I'm just ordering my ampoules tonight and was forming a plan that basically tried to prevent those highs and lows you have had to ride.
I'm looking at the first shot 1mlx1,000mcg under the skin in to places, so half one side of my abdomen, the other half on the other side.
I don't want that massive spike potentially giving me a bad experience on my first ever shot which might set me up for the pre-injection dread scenario lol
I'm also ensuring, thanks to you and others who have reported their experiences, that I take a banana every day, in the middle of the day, so as to try and prevent any sudden potassium drops.
I'm coming off Lansoprazole after 20 years of use so the hope is no permanent damage has been caused to the parietal cells that secrete the all important Intrinsic Factor and in time I'll be able to rely principally on the red meat that has been absent in my diet for the 20 years since starting the PPI's.
I have no gall bladder either and that's what led to me stopping the red meats, dark ales etc, but I'm on my 3rd day totally off them and have had zero reflux-I've weaned myself down on the dosage gradually- and that is an all time 1st for me, ever. A porridge and toast breakfast with skimmed milk and light scrape of butter with a calcium caseinate protein drink a bit later seems to get my tummy going, gives the unhindered HCL something to get stuck into, and a good way to balance out my blood sugar for the rest of the day, hopefully lol
Anyway, I totally get what you are saying about the frequency and amount of your B12 and how you are going about it now, it sounds like a good plan.
You may not get that WOW! boost after the lower dosage shot, but it may be worth giving up if you still feel lots better but not with the dropoff and the terrifying symptoms as the blood level starts to decline.
If you're smart and proactive with your shots rather than reactive, I think you're on to a winner there!!
Just wondering how you're doing the 'half a shot', are you dumping the other half of the ampoule or somehow storing it in the syringe for the next usage?
Sounds like a plan. I inject into my thigh. I think the half syringe full is better as it's not too much for me. You can't really overdose on B12 but when you are as ill as we are, when you start having B12 your body goes through a lot of healing and it's that that causes the side effects.
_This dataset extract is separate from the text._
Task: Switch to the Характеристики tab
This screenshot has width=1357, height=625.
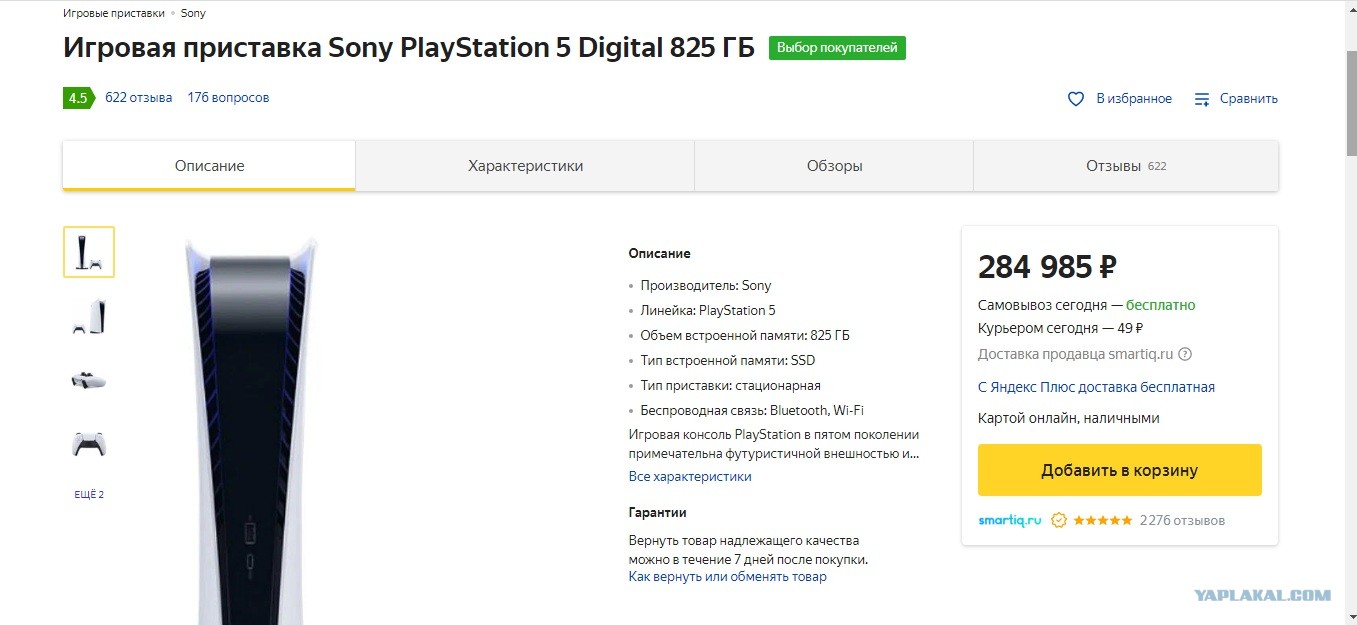Action: pos(525,166)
I think smaller doses and more spaced out doses helps and makes it easier to gage what is happening and what to do rather than none at all for months on end and then a massive wham.
Yeah 100% agree with that; you can always nudge up to 3/4 or back down again depending on your activities etc depending on time of year, or if on abroad holiday for example.
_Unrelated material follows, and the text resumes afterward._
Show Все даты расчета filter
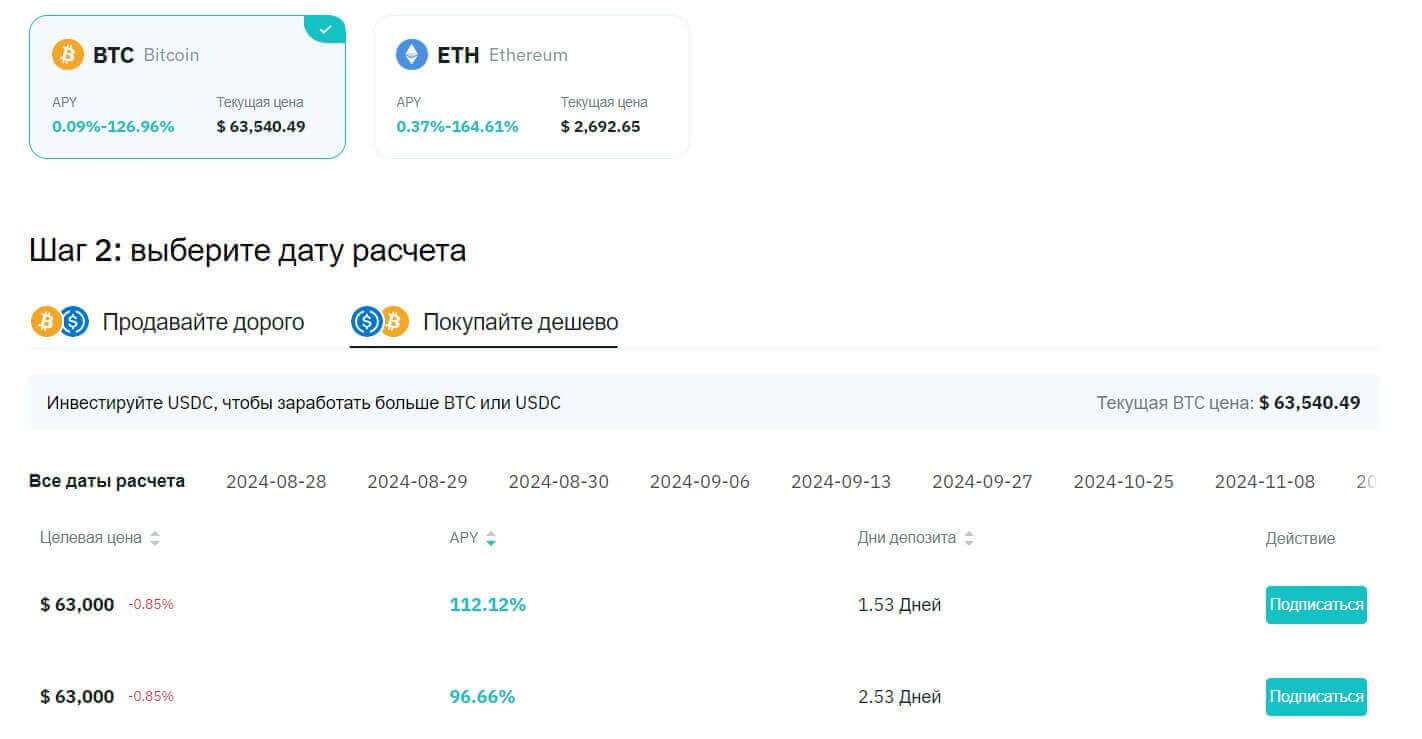[x=107, y=481]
You'll nail this, just you wait and see ! !! !!
Hi sorry to hear your having such a hard time I recently have been diagnosed with b12 deficiency and peri menopausal,,I've had the loading shots and I'm on gelapin for nerve pain and estette duo for menopause...my symptoms are burning shoulder blade and breasts pins and needle type pain in my mouth and face my teeth feel sore and horrible taste in mouth my calf muscles ache and in general feel rubbish but the thing that bothers me the most is the pain in my stomach I get cramping pains at the top of my stomach but to the left just st my rib it's agony can't even bear to touch it also it seems to go from there to my breasts can I ask what your symptoms are xx
I have brain fog memory problems, extreme tiredness, dizziness, burning pins and needles in hands and feet, dry skin, stomach problems, breathlessness.
Feeling pretty awful at the moment, really tired, not there, slight head pressure feeling and stomach pain....not good....hope this passes off.
I would just like to say....I have been feeling SO much better since I posted this seven months ago...just stumbled across it as I haven't been on here for a while. I now self inject once every one or two weeks and this works really well for me.....I now feel so much more in control of my condition!!! Thanks guys for all your support.